Grassroots Movement Leads to Universal Health Care In Vermont

Health care is a human right, not a fringe benefit. That was the message Jonathan Kissam delivered to more than a dozen reform advocates July 18 as part of a session hosted by the Coalition of Wisconsin Aging Groups.

Kissam, a member of the Vermont Workers Center (VWC), spoke for roughly 30 minutes on his state’s grassroots movement which led to the passage of a universal, single-payer health care system. For Kissam, the measure stands in contrast to the federal Affordable Care Act while also challenging the ideas of what is “politically possible.”

The main thrust of VWC’s grassroots movement comes from identifying health care as a human right. When viewed as a human right, health care becomes a unifying concern for everyone, not just for individuals struggling to pay their bills or hold on to their benefits.

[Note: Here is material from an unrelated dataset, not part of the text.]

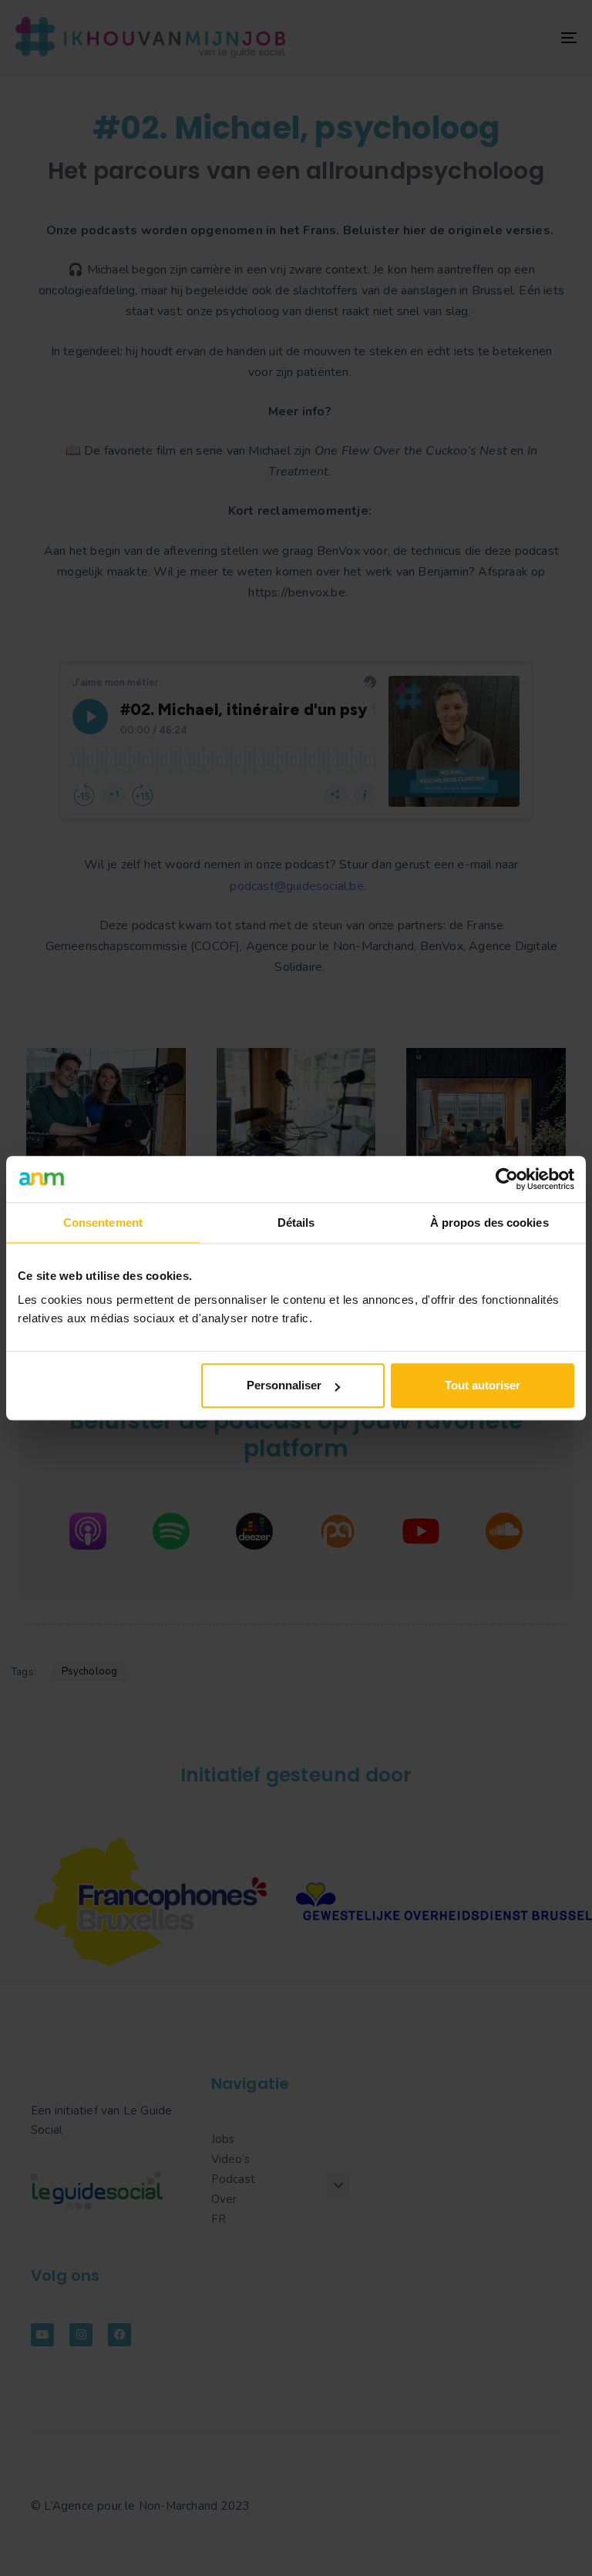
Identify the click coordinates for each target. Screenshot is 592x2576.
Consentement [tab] (103, 1222)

“Our vision is grounded in people’s experience. We’ve found that if we put the healthcare debate into the framework of human rights it puts human beings at the center of the debate,” Kissam said. “We believe if we have debates around health care on the level of policy, on the level of dollars and cents, then we lose. What makes us strong is we put human experience at the center of the debate and keep it there.

“Most importantly, we feel the human rights framework connects us to people. It is a values campaign, not a policy campaign,” he continued. “It gives us an alternative set of values to what is very prevalent in the American media, and that is the idea that we are primarily individual consumers in a marketplace.”

The new law, signed by Gov. Peter Shumlin on May 26, […] made Vermont the first state in the country to move toward a universal health care system.

[…] “This is a huge step forward, not just for our state, but for our nation. We hope that this will spread throughout the country, just like Vermont’s other pioneering actions – the abolition of slavery and the establishment of universal public education,” Kissam said.

More than anything else, Kissam believes the Green Mountain Care owes its passage to the Healthcare Is a Human Right (HCHR) campaign, which was spearheaded by the VWC in the late 1990s.

The organization was founded by a group of young, low-wage workers in Vermont and sought to achieve a working-class power through livable wage campaigns, innovative organizing, direct action and union solidarity.

VWC formally launched the HCHR campaign in 2008, guided by the human rights principles of universality, equality, transparency, accountability and participation, rather than legislative policy.

“These are principles that can be applied not just to healthcare, but other areas too. That really has been our vision and our north star as we’ve gone through legislation, which is inevitably less than perfect,” Kissam said.

By shifting the focus [of] the public and political discourse to the collective needs of Vermont’s citizens, the campaign challenged traditional morays. As a result, it advanced VWC’s goals of treating healthcare as a public good, rather than a free market commodity.

[…] “We really wanted to put the healthcare system on trial and project the campaign as being a movement around values,” Kissam said.

The first phase of the campaign had three main components: “human rights surveys,” which allowed members of VWC to engage the citizens of Vermont; health care as a human crisis; and finally, a mass rally at the statehouse in Montpelier.

[…] Reflecting on the nearly decades-long process, Kissam said he believes the successes of VWC’s HCHR campaign stemmed from three components:

• Mass organizing — At every stage of the movement, VWC utilized a mass organizing component.

• Leadership development — Developing leaders who feel comfortable helping working-class people to feel confident enough to engage in politics.

• Vision — Through continued focus on the human rights framework, VWC remained connected to its base values of family and community.

“We want to develop people’s capacity to tell a different story, to not just respond to the dominant story, but to tell a story of people coming together around the vision of healthcare as a human right and ultimately win what we need from our government,” Kissam said. “We’ve given people a vision beyond what is politically possible makes the impossible possible. That is how real change that affects people’s lives happens.”